-- start Data for processing --
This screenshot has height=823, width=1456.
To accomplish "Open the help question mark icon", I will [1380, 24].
-- end Data for processing --
-- start Data for processing --
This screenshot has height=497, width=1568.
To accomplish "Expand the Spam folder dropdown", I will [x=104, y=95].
-- end Data for processing --
-- start Data for processing --
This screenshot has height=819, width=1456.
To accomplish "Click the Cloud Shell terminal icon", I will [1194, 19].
-- end Data for processing --
[Task brief]: Arrange the material above, from the line containing "This screenshot has height=819, width=1456." down to the line containing "will [1194, 19].", as a JSON list of strings with one string per line and no blank lines.

[Answer]:
[
  "This screenshot has height=819, width=1456.",
  "To accomplish \"Click the Cloud Shell terminal icon\", I will [1194, 19]."
]